## [Problem statement]
Put the items below into a numbered list, starting at the line that contains "Viewport: 1713px width, 1020px height." and stopping after the line that contains "the Normal style". Skip blank lines and leave the pictures out.

## [Data records]
□ □ □ □ □
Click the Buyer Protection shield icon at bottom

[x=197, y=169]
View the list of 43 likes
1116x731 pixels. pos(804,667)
□ □ □ □ □
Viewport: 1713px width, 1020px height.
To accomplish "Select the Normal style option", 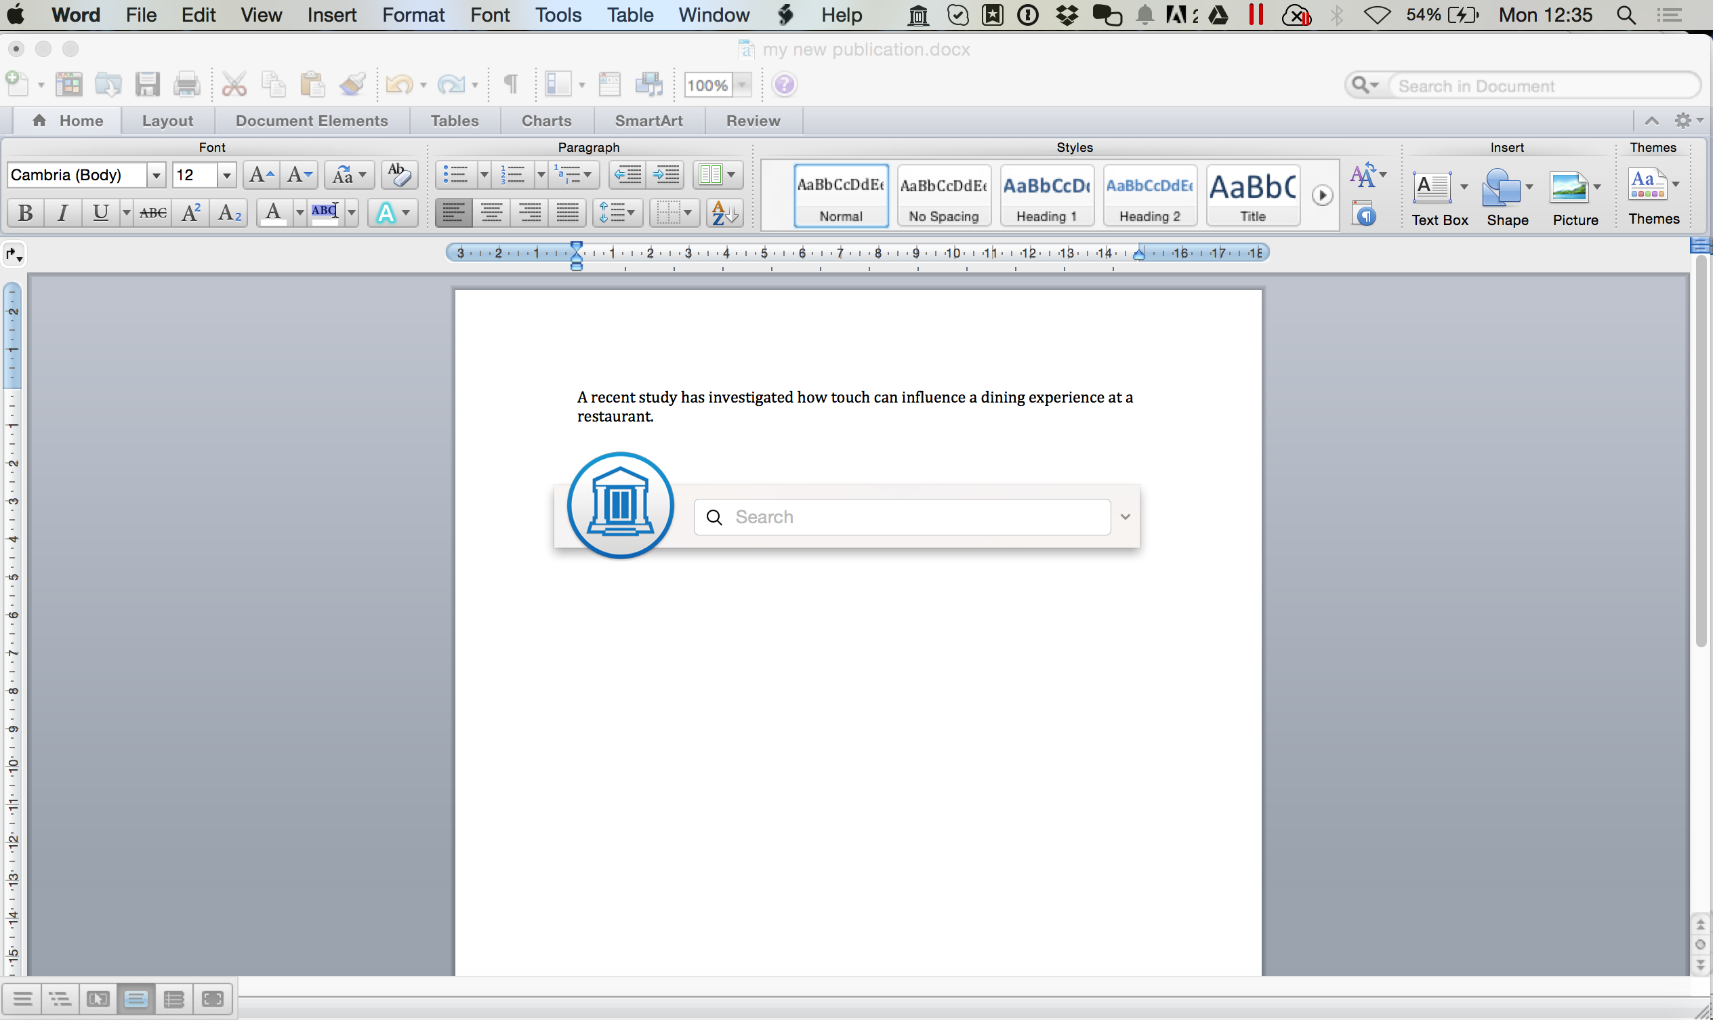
□ □ □ □ □
## [Result below]
1. Viewport: 1713px width, 1020px height.
2. To accomplish "Select the Normal style option", 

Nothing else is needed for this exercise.